(To do): Print the listing lines verbatim, starting with the line that contains "Where should I click to: Click the 编辑序列" and going on through the line that contains "(x=62, y=148)". Leave the pictures out.

═══

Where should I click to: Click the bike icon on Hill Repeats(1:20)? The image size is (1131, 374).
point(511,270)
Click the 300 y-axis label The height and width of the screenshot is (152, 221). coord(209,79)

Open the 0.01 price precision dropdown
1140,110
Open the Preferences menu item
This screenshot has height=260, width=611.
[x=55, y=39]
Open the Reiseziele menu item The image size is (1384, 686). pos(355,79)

═══

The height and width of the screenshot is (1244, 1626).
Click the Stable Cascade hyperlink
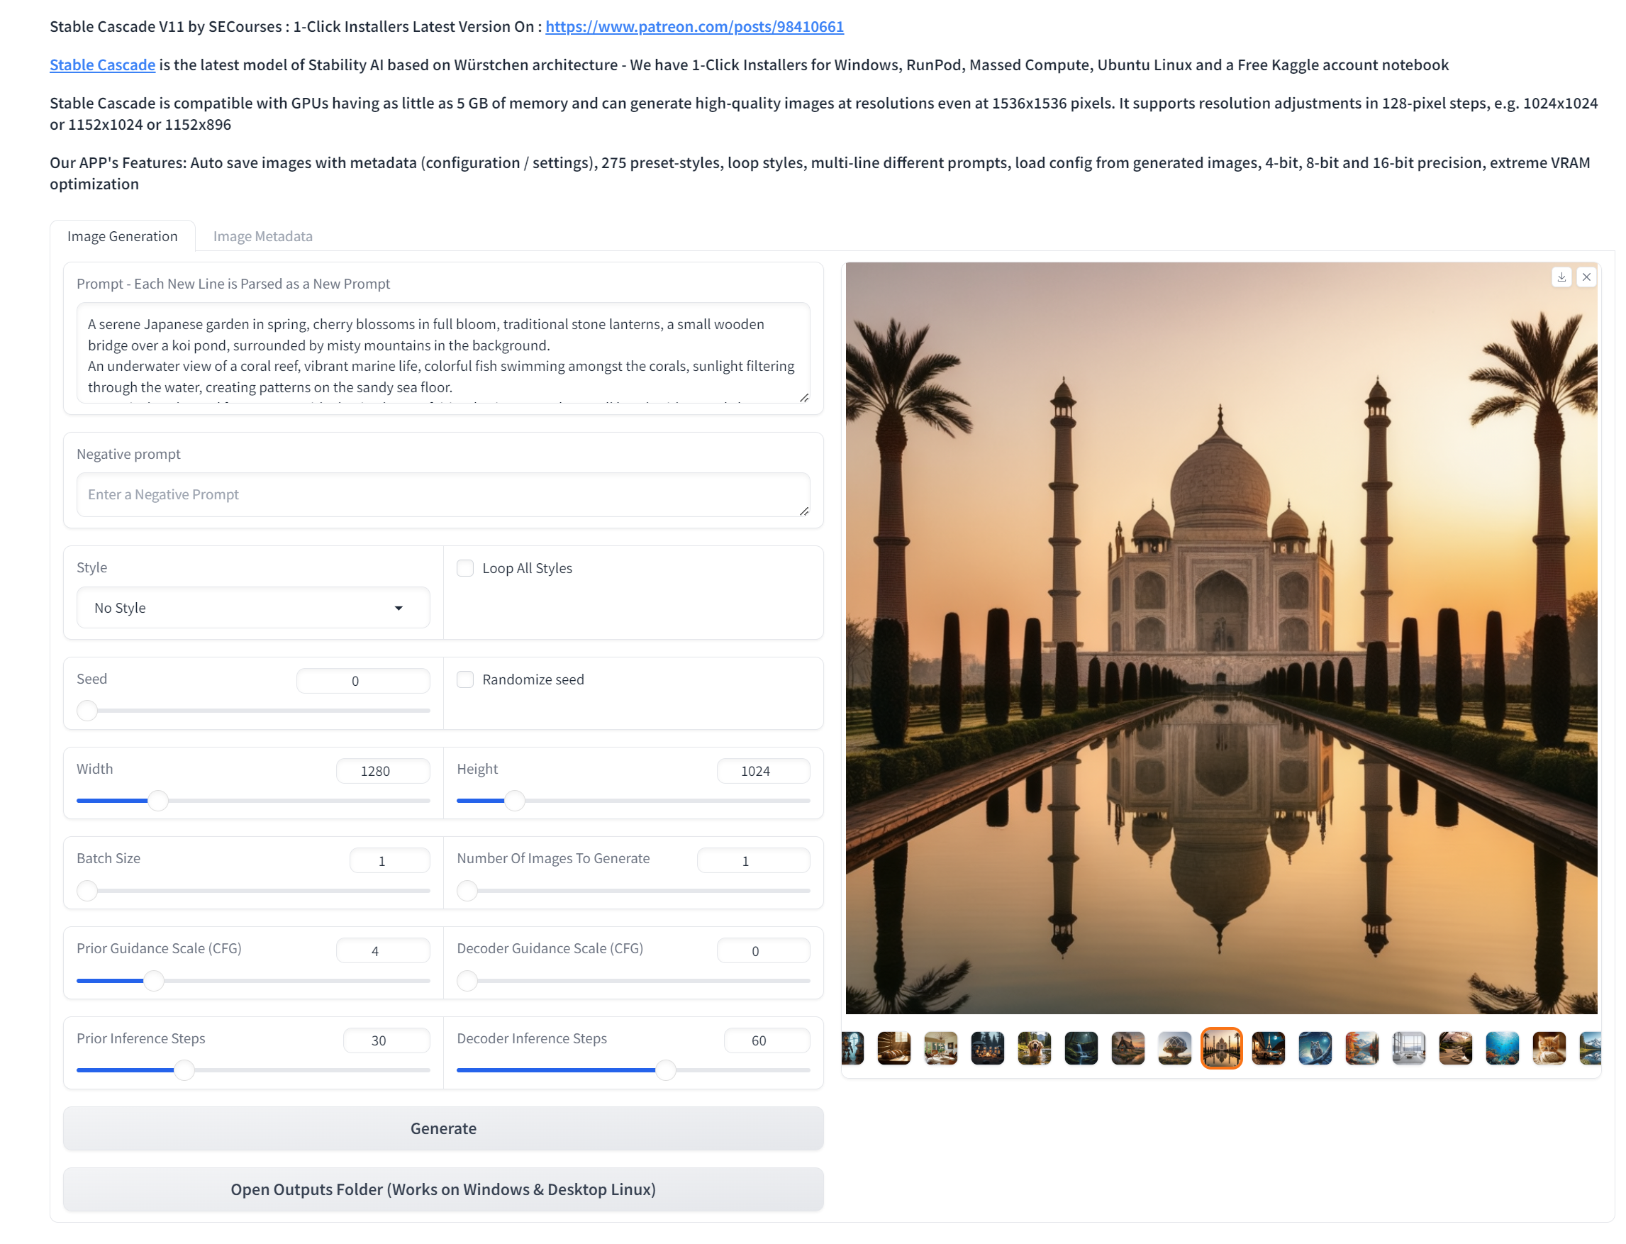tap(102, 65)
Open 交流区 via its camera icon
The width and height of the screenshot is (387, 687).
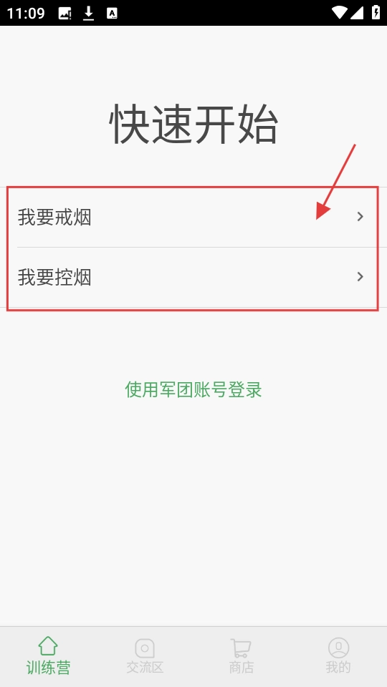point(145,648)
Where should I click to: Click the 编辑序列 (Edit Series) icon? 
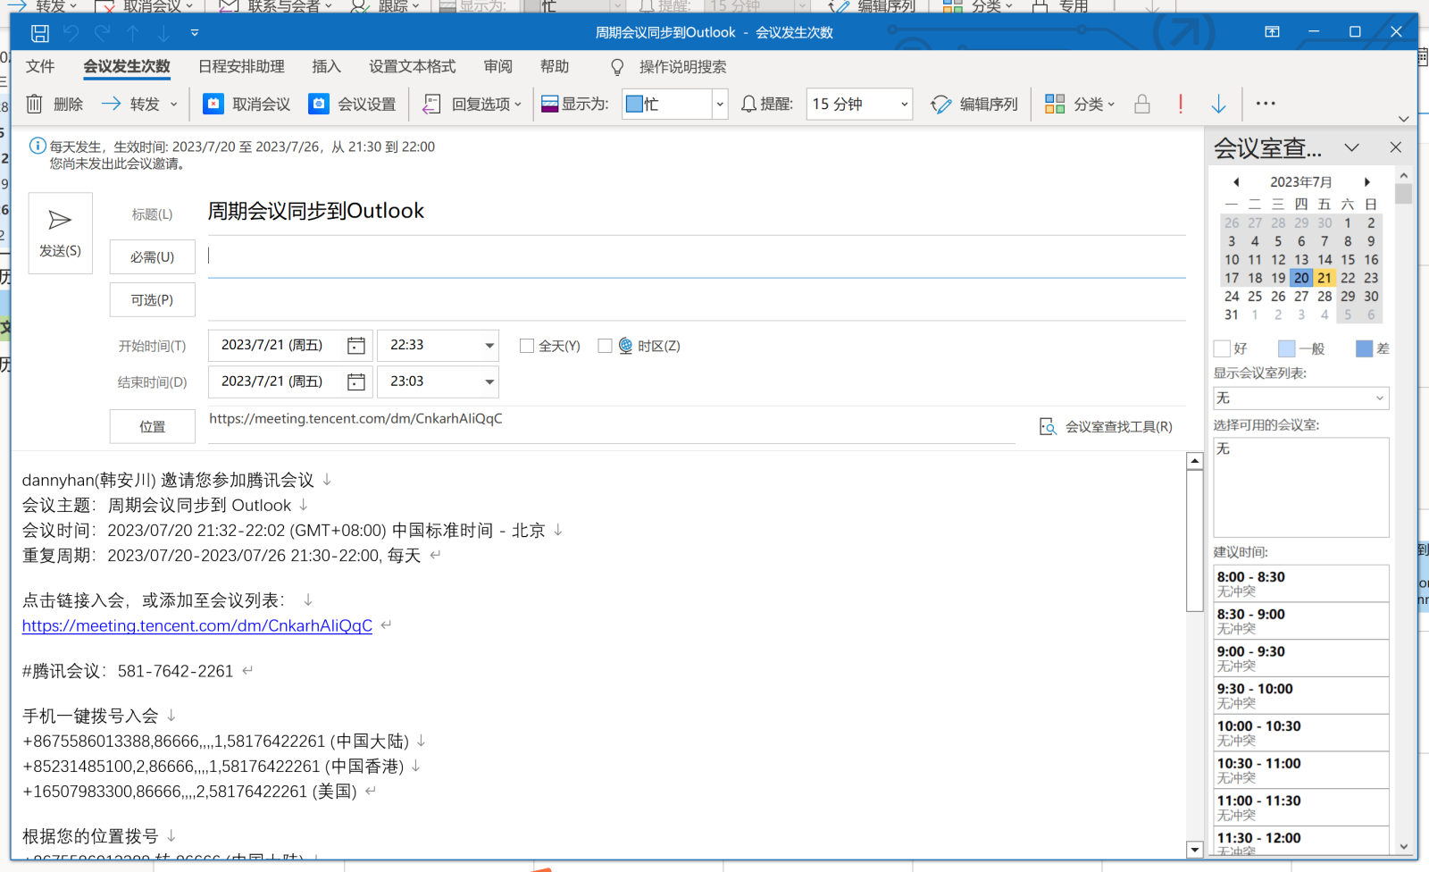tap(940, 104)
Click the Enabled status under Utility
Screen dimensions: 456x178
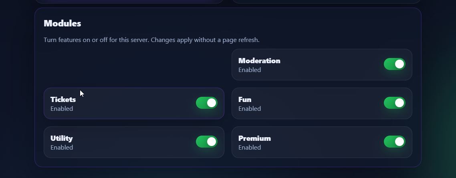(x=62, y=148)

═══

(Solution for this exercise):
Where should I click to: Click the 编辑序列 (Edit Series) icon? 
tap(940, 104)
Click the Enabled status under Utility
Screen dimensions: 456x178
(x=62, y=148)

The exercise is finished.